LB: At ethiXbase, and through the Ethical Alliance Corporate Anti-Corruption Programme, we stress the importance of ‘tone from the top’ in driving and maintaining a consistent ethical business culture. In your experience, do you see disconnect between the individual and corporate attitude towards corruption and/or compliance and how do you recommend this is addressed?
RB: Leas, tone at the top is essential. It shows leadership commitment. But I often counsel, before looking for the bribe, look for the strategy. In other words, is compliance a part of the discussion when business strategy, forecasts and incentive plans are rolled out, especially in high-risk and low-integrity regions? Are corporations looking for quick returns in frontier markets, or do they have a long-term plan for ethical and sustainable business? From my perspective, where time lines are short in high-risk markets, and incentives are indexed on individual performance, or what we call “eat what you kill” in the sales field, then we have a very dangerous disconnect. In such scenarios, forward positioned personnel and teams will ponder “what does management really want, compliance or sales, as I can’t deliver both.” When you have that zero-sum indexing of anti-bribery compliance with business success, it presents great peril to all. In such environments, compliance decisions get made ‘on the fly,’ and the unspoken organisational message of ‘win above all else’ starts to dilute that tone at the top. I understand those quarterly calls where ‘did you make your numbers’ sounds a lot louder then ‘how are you making your numbers.’ Now compliance is left with the unenviable task of potentially catching falling knives.

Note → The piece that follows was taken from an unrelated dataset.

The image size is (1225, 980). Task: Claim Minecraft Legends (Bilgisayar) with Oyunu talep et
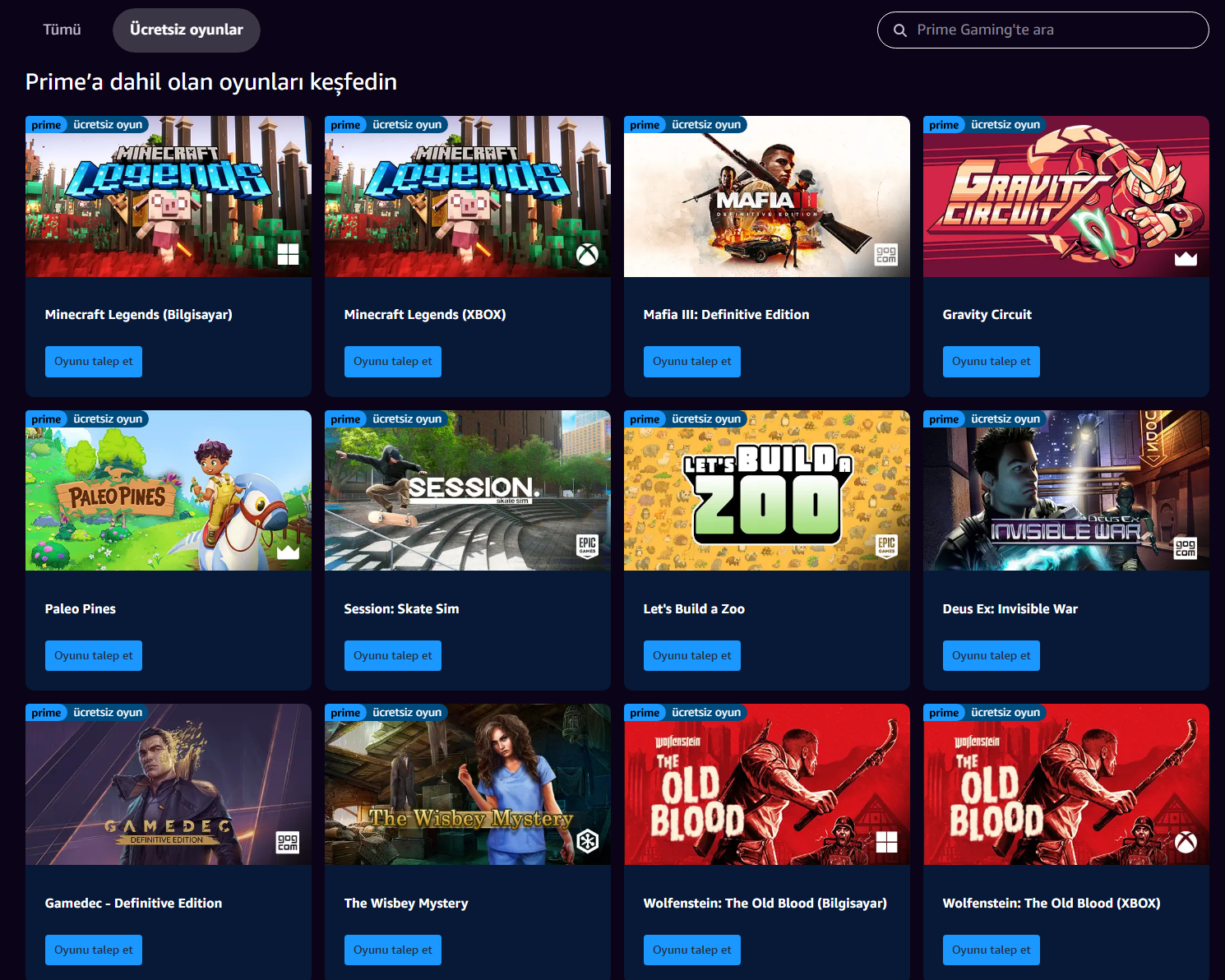(94, 362)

LB: In your extensive interaction with the compliance community, what do you view as the biggest challenges and pitfalls when it comes to effective ongoing third party management and due diligence? Would you agree that many organisations do not appreciate the difference between onboarding and ongoing management when it comes to their anti-corruption compliance programme?
RB: Yes, and I look forward to addressing this with real life examples in our webcast. Leas, I know that as a consumer and producer of third party surveys, you appreciate the commonality among reports that organisations are falling dramatically short of third party engagement and monitoring after the on-boarding process. Thinking that having a robust ‘gate keeping’ vetting programme somehow eliminates risk after a third party is ‘through the door,’ presents tremendous risk and danger to an organisation and its front-line teams. This dynamic of “vetting and forgetting” really needs to be addressed. The regulators have certainly shared their thoughts on the importance of monitoring.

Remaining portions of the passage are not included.